Tokonoma, diary (2)

20 mai

Rendre solidaire l’oblique et les premiers plans verticaux que Suchan Kinoshita dresse un à un : l’opération est précise et consiste à entailler soigneusement les plans qui composent l’installation afin d’y insérer cette longue diagonale qui traverse l’espace. La première de ces opérations concerne la double paroi de carreaux de plâtre, dont l’une des faces est maintenant aussi blanche et lissée qu’une cimaise de musée. C’est l’épicentre, même de l’installation, le point d’équilibre central ; et c’est chose faite aujourd’hui.

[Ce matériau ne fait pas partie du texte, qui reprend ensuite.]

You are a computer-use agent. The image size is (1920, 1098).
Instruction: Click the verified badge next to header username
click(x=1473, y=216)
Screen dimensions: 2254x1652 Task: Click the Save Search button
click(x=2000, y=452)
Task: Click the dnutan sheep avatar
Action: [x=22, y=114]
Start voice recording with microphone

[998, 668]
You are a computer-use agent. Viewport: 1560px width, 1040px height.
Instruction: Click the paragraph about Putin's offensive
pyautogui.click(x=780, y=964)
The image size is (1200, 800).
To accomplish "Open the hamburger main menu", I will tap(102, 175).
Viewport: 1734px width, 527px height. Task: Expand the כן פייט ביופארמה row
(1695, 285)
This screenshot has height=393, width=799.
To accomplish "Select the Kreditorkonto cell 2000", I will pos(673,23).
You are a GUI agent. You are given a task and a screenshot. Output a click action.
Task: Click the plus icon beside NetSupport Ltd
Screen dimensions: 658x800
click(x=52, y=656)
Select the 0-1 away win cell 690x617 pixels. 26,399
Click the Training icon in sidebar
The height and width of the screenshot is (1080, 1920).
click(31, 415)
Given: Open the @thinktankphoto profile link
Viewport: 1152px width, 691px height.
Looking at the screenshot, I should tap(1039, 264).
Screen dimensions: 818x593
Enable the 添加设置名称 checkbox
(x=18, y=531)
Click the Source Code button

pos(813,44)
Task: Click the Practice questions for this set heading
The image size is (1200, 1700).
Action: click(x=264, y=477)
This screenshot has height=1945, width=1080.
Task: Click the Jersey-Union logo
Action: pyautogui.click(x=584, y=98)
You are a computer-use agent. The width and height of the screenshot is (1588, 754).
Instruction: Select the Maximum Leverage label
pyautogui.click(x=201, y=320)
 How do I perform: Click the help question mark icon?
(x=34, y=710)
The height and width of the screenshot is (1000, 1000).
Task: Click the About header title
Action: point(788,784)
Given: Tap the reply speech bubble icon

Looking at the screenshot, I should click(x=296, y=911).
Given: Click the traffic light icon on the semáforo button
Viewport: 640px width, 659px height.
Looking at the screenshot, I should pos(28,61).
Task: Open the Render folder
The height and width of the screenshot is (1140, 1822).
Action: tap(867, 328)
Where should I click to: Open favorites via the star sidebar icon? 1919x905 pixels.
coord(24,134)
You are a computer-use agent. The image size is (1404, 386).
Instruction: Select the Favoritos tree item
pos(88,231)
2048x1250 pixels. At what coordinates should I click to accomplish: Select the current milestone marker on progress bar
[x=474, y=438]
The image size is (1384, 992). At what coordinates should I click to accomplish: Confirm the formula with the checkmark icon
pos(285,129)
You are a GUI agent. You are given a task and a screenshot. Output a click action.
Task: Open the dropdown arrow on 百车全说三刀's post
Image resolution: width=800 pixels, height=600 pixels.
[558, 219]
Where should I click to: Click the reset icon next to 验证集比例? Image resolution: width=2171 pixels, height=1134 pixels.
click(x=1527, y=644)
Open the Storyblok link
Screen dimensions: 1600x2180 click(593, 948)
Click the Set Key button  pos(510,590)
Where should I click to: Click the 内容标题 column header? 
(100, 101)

Aglaia Konrad et Willem Oorebeek ont livré leurs premières contributions. Deux d’entre elles sont installées et stabilisée. L’une des participations d’Aglaia Konrad consiste en une photo murale, déjà marouflée sur une plaque de carton alvéolé, ce qui lui confère une singulière légèreté et permet de l’intégrer telle quelle au dispositif. En 2008, à l’occasion de son exposition « Shaping Stones », l’une des prémisses de « Concrete & Samples », cet ensemble de travaux, films et de photographies, qui investissent les rapports que peuvent entretenir architecture et sculpture, Aglaia Konrad sélectionnait dans le corpus qu’elle constitue une photographie de la « Sculpture Habitacle n°2 » d’André Bloc, érigée dans le jardin de sa villa de Meudon en 1964, un habitacle de forme arrondie, construction de briques peintes en blanc, espace architectural qui surgit de la terre comme une boîte crânienne géométrique, à la fois fantastique et organisé. Pour André Bloc, architecte et éditeur fondateur de l’incontournable revue « Architecture d’aujourd’hui », l’habitacle concrétise le passage de la sculpture à l’architecture. Il associe la géométrie indisciplinée, l’enroulement continu et l’étagement hélicoïdal. André Bloc déclarera: « Je peux dire que c’est la sculpture qui m’a aidé à bien comprendre l’architecture et l’urbanisme. C’est peut-être bizarre, étonnant, mais cependant vrai ». Cette fois, c’est la seconde « Sculpture habitacle », la Tour, également érigée par André Bloc à Meudon en 1966, qu’Aglaia Konrad a décidé d’insérer dans l’installation. Tour de briques rouges haute de 25 mètres, expressive et aux imbrications organiques, elle combine déroulement en spirales labyrinthique et ascension verticale.
Architecture et sculpture s’y entremêlent dans des imbrications organiques. Étagées en plusieurs niveaux et parcourues de trouées, ces « Sculptures Habitacles » ouvrent l’unité plastique de la forme à une expérience physique et spatio-temporelle. Bloc écrira encore : « J’ai laissé pénétrer l’air et la lumière par des cheminements simples et complexes. La sculpture habitacle est, dans une certaine mesure, caractérisée par une continuité de la plastique extérieure et intérieure avec un système d’interpénétration et d’occupation de l’espace multipliant les rapports, les contrastes et les jeux de volume ». Au cœur du dispositif de Suchan Kinoshita, ces rapports entre architecture et sculpture prennent bien évidemment tout leur sens.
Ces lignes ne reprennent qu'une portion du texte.